The district is expecting just over 6,600 pupils to enroll for classes, which start Aug. 29. Last school year, 63 percent of the district's pupils qualified for free or reduced price lunches, an increase of 11 percent from the previous school year. Minority pupils comprise 49 percent of the enrollment.
Almost 72 percent of the district's $36 million annual operating budget comes from the state, with the remainder coming from local sources, including property tax levies. The district, as a whole, is in academic watch, with individual buildings ranging from academic emergency to excellent on the state's report card. The report card is based on proficiency test scores, attendance and graduation rates.
The district will develop a department of teaching and learning and reorganize its instructional program to align the curriculum toward improved pupil performance, Hellweg said.
The district launched some excellent initiatives in literacy and math last school year, but significant change typically takes three to five years, she said. "We certainly have some foundation in those areas, but we have a lot more work to do."
Hellweg received her bachelor's, master's and doctoral degrees from the University of Nebraska at Lincoln, and did postdoctoral work at Ohio State, Ashland and Western Carolina universities. She has taught English, speech, drama, journalism, creative writing and multiethnic education. She has also taught stress physiology and management.
She has been a teacher, department chair and administrator in the Lincoln, Neb., public schools and an adjunct professor at the University of Nebraska. She was a high school principal in Richmond, Ind., and Ithaca, N.Y., before becoming assistant superintendent of the Rochester, Minn., public schools.
In Lincoln, the high school was renovated and expanded under her leadership. In Ithaca, she helped with a $29 million redesign of the nine-building high school campus. While she was in Rochester, Minn., a furniture store was converted into a middle school; a new high school was built; and an old elementary school was renovated into a community education and English-as-a-second language instruction center.
"I can read a blueprint with the best of them," Hellweg said.
Where she came from
Most recently she was superintendent of the Northwest Local School District just outside Cincinnati, having been the first superintendent to come from outside the district. Under her leadership that district advanced from continuous improvement to effective status on the state's academic performance report card, with several schools earning excellent ratings.

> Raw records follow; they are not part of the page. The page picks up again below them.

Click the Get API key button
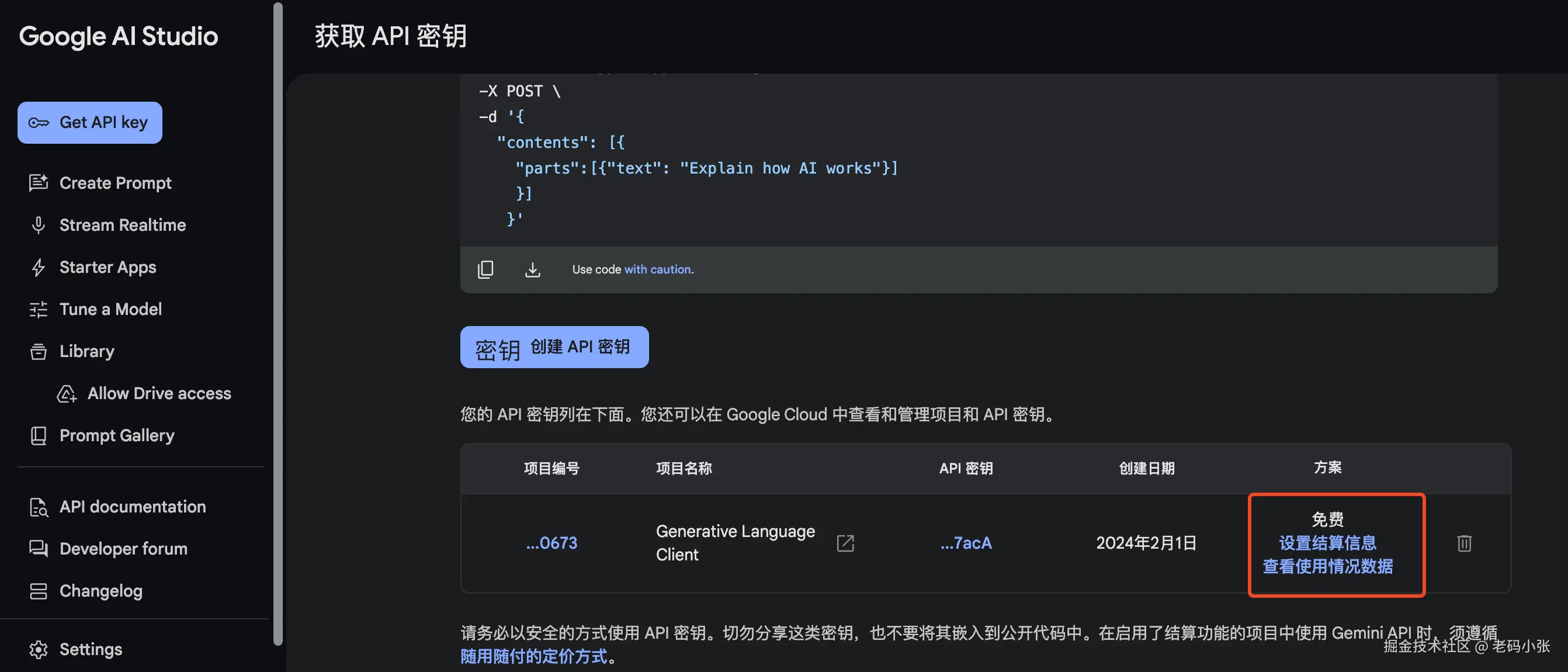Screen dimensions: 1568x672 [x=89, y=122]
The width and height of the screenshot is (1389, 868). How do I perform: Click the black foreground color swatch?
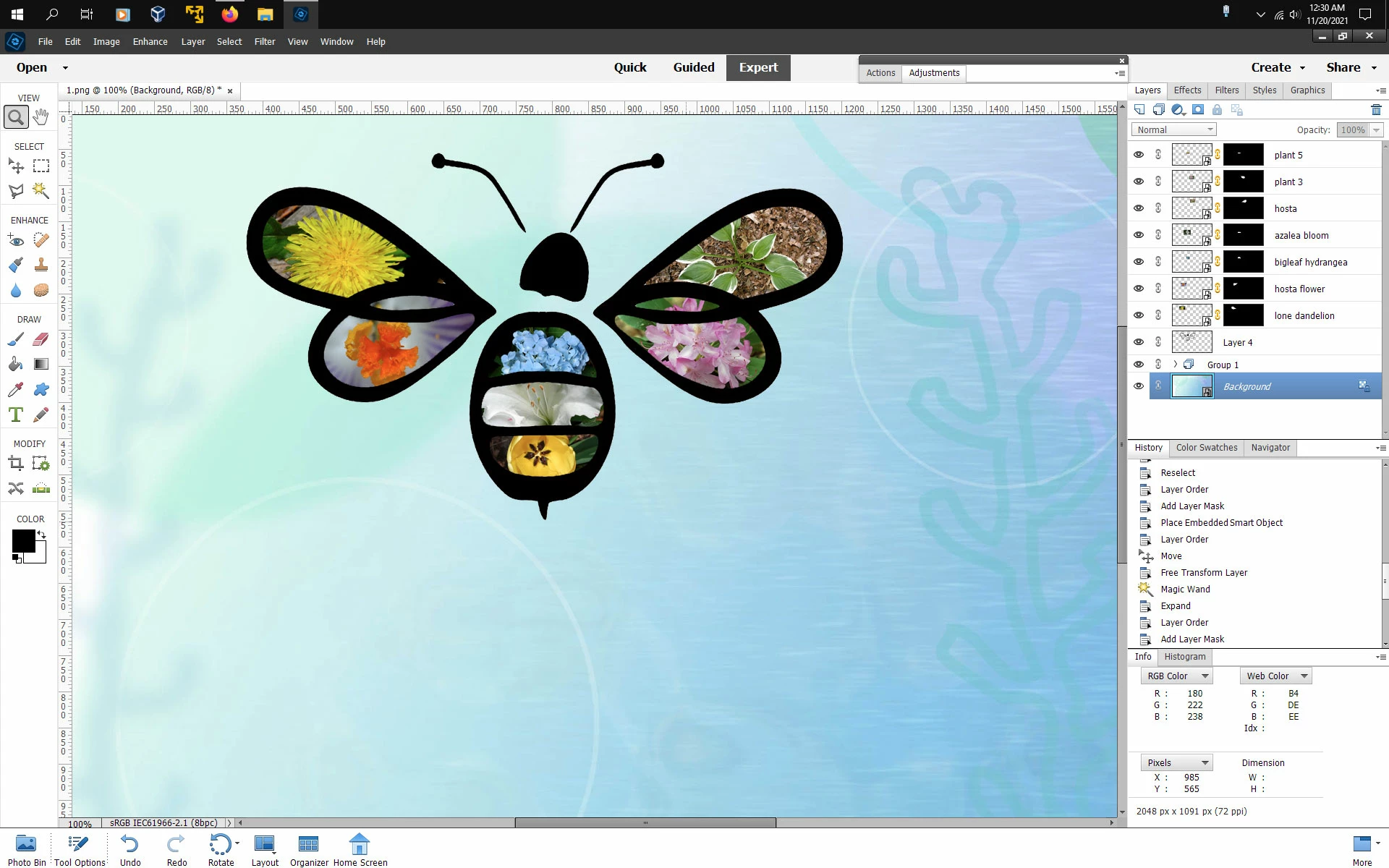[22, 540]
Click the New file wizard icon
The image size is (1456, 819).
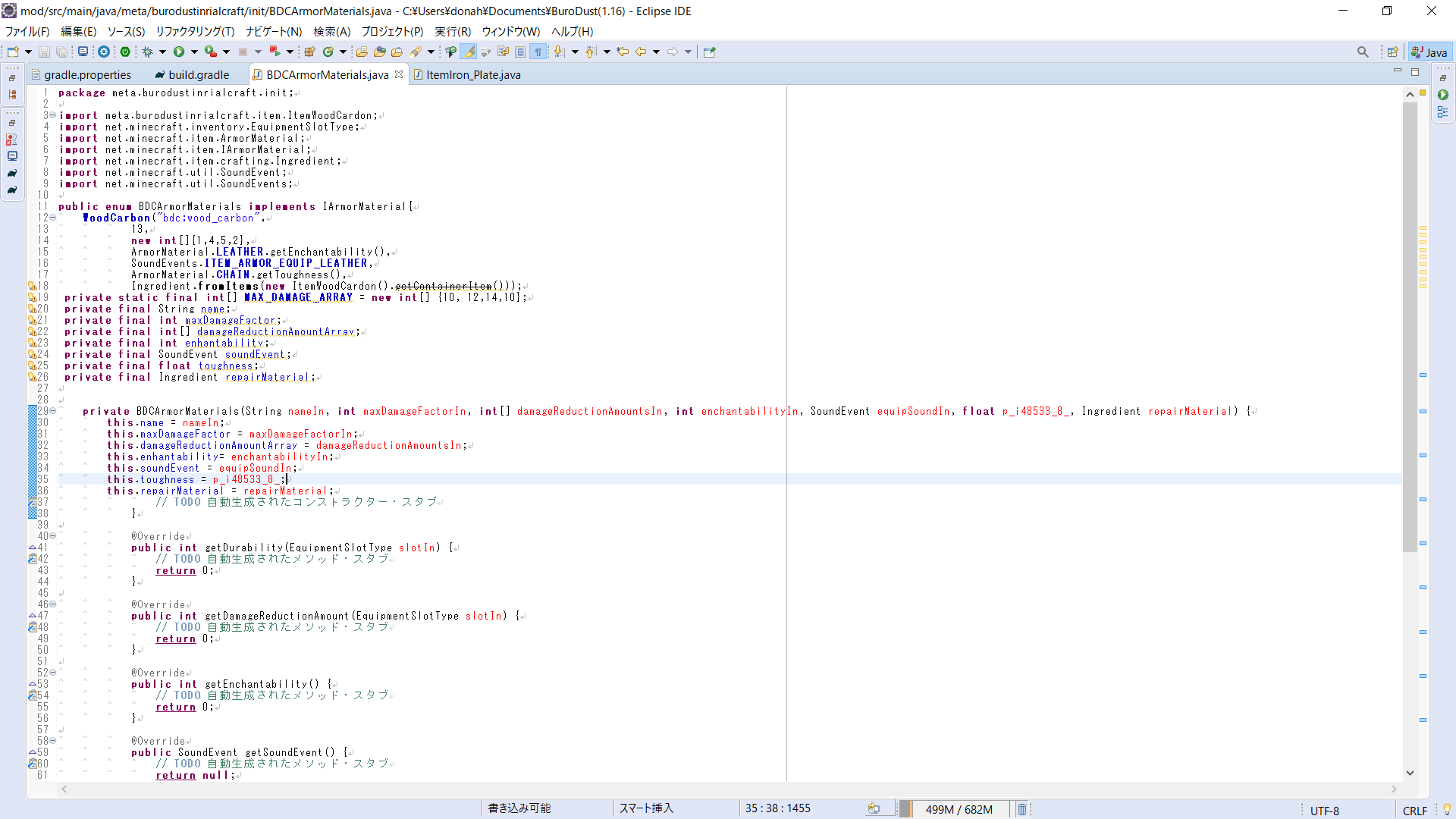coord(13,52)
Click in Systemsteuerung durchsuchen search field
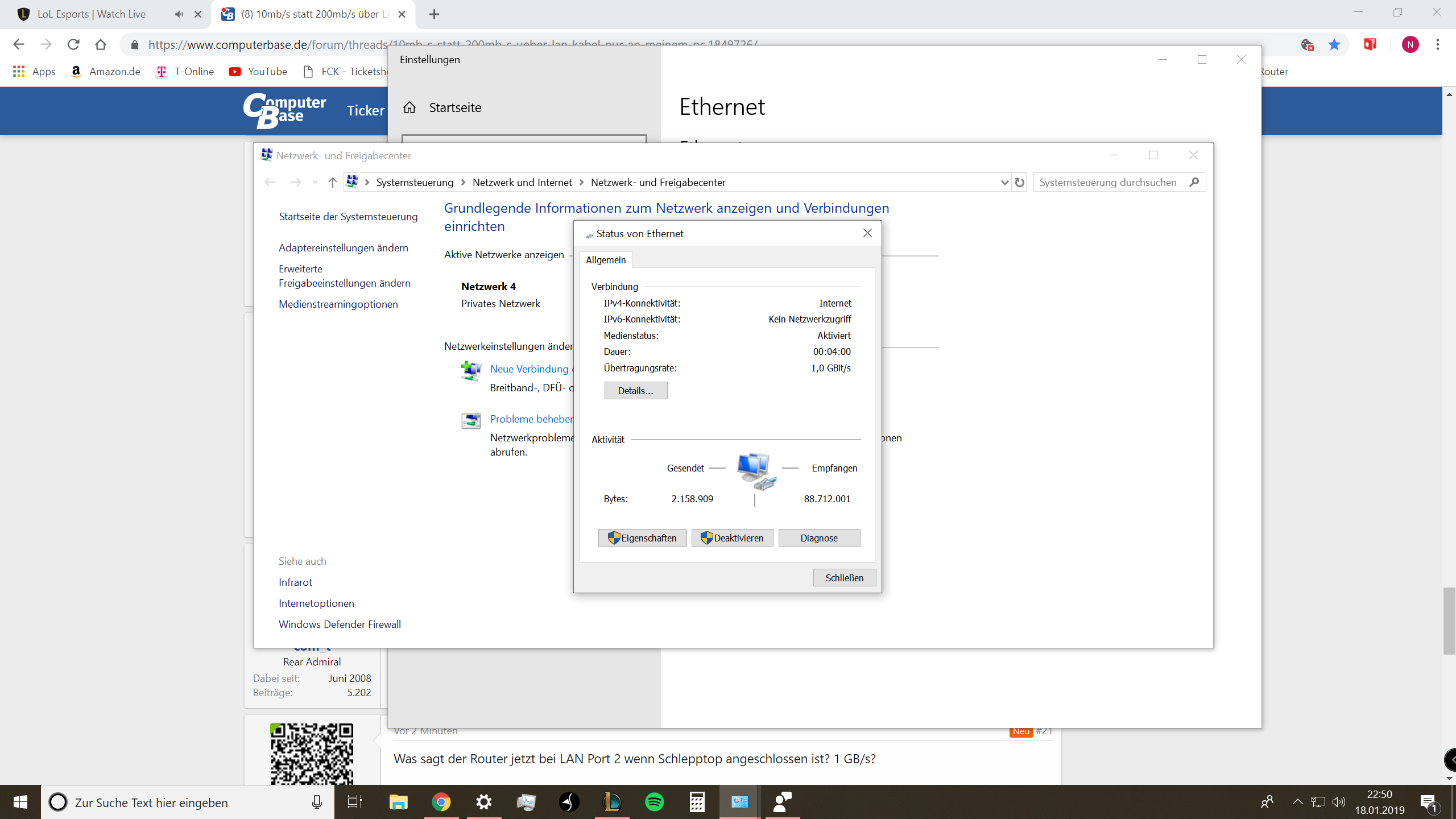1456x819 pixels. pos(1107,183)
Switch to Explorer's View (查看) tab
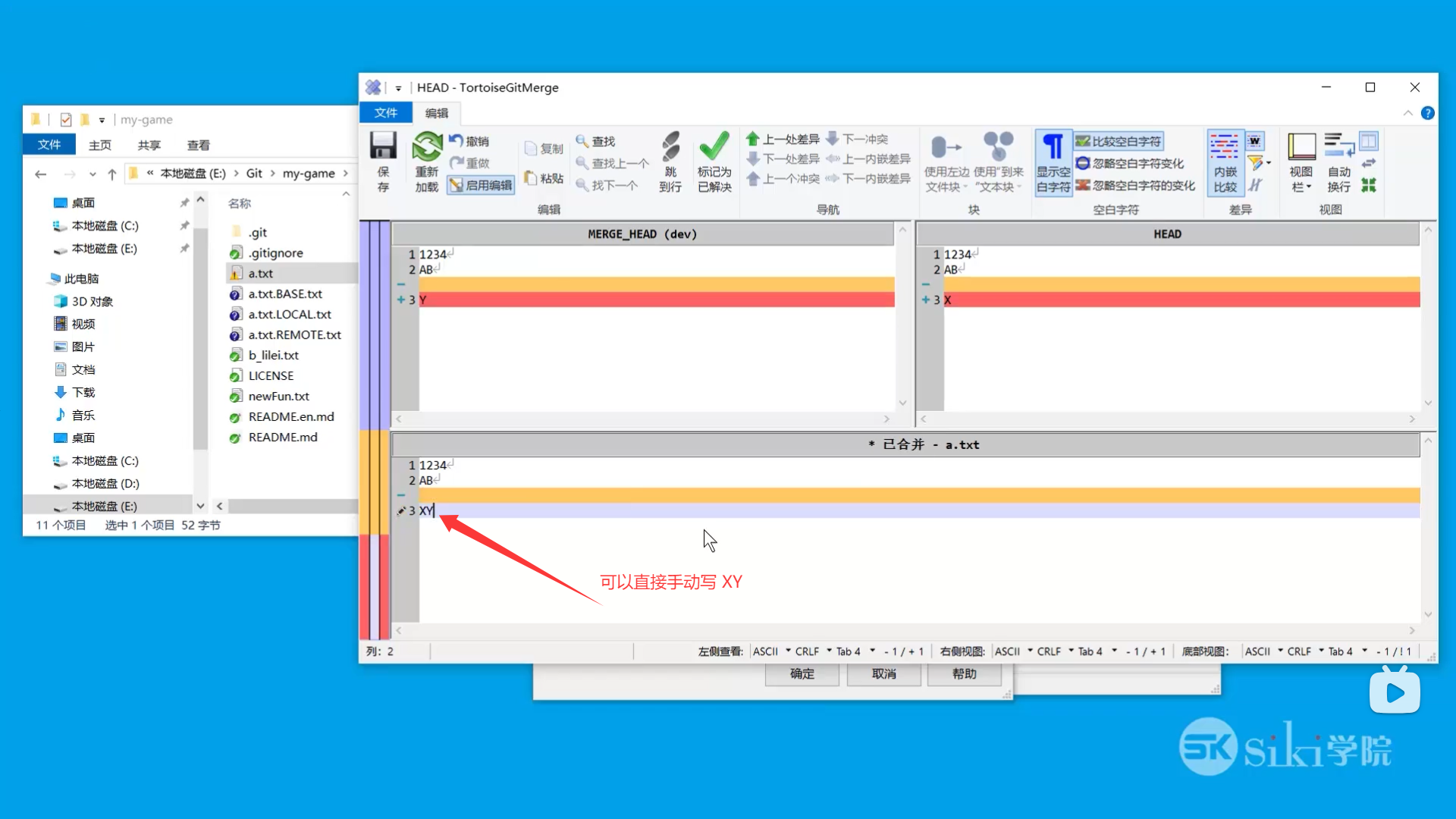Image resolution: width=1456 pixels, height=819 pixels. click(198, 145)
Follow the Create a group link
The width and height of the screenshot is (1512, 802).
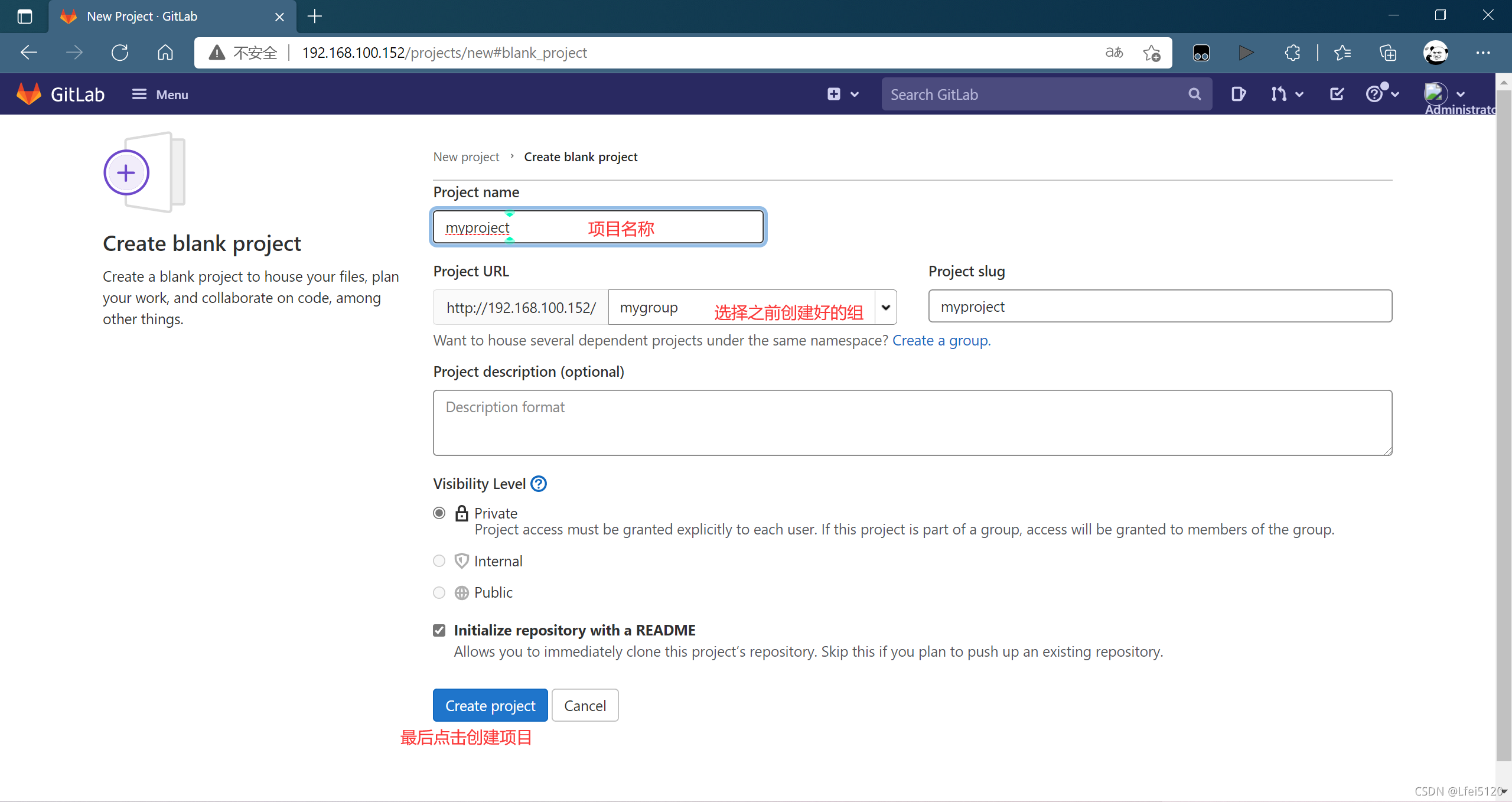pos(941,341)
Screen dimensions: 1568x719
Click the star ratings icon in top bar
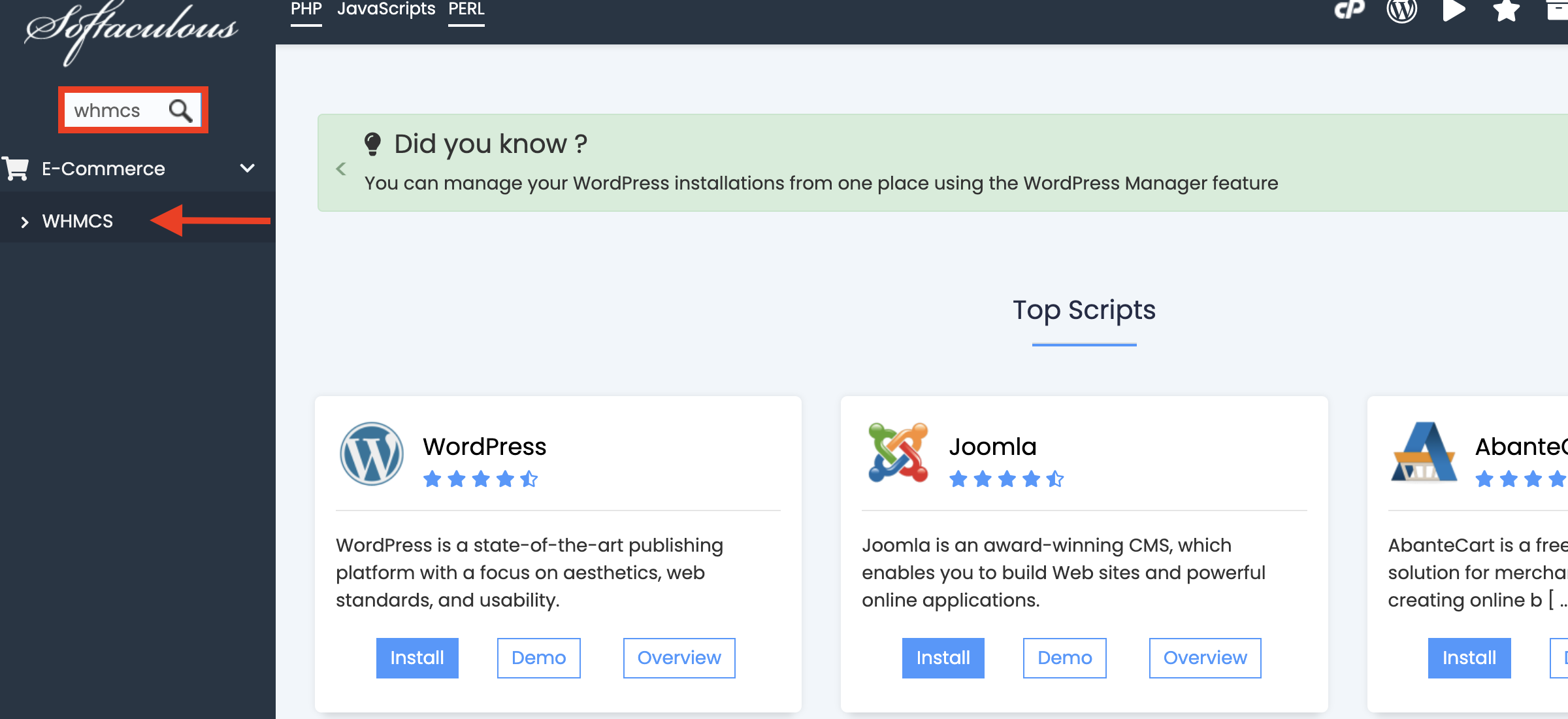pos(1506,10)
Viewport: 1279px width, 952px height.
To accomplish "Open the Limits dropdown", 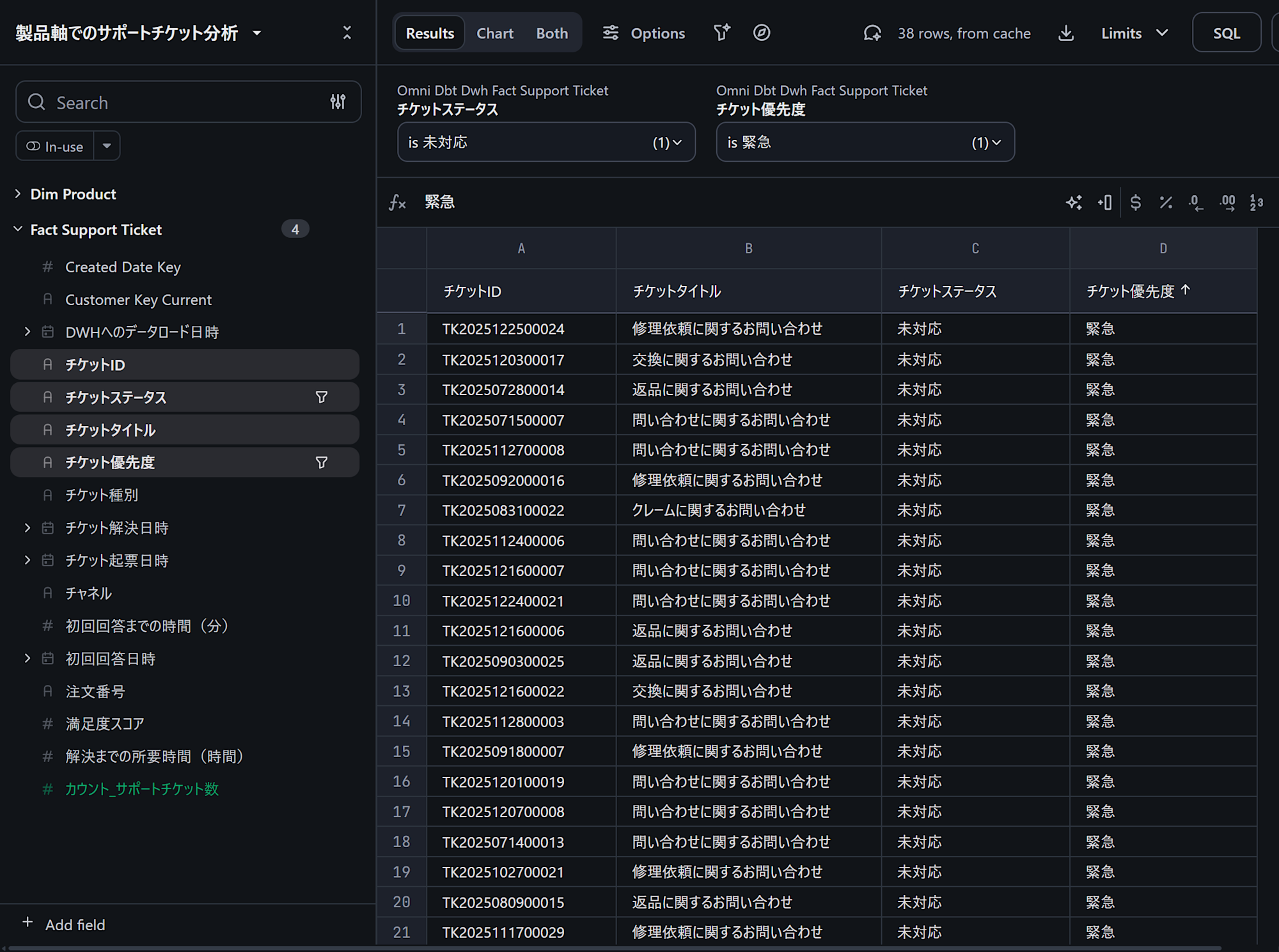I will click(1134, 33).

Warren school board members knew when they hired her that Hellweg had been placed on paid administrative leave from Northwest in February 2005. Hellweg said that was because new board members didn't endorse the same leadership agenda as the board members who hired her. Four of the five Northwest board seats changed hands while she was superintendent, she said.
"She is a highly knowledgeable professional who has demonstrated that she cares deeply about all children, about building a quality education environment and about building collaborative relationships with all employee groups," wrote Phyllis Bell, president of the Northwest Association of Educators, the teachers union, in the letter of recommendation to the Warren school board.
Hellweg enjoys playing dulcimers, perennial gardening, jewelry design, reading, travel, quilting, writing, gourmet cooking, golf, hiking and refinishing antique furniture.
"It's important that you have other interests, that you connect with people outside of the school district, because that only enriches our experience that we bring to the table in working with our students," she said.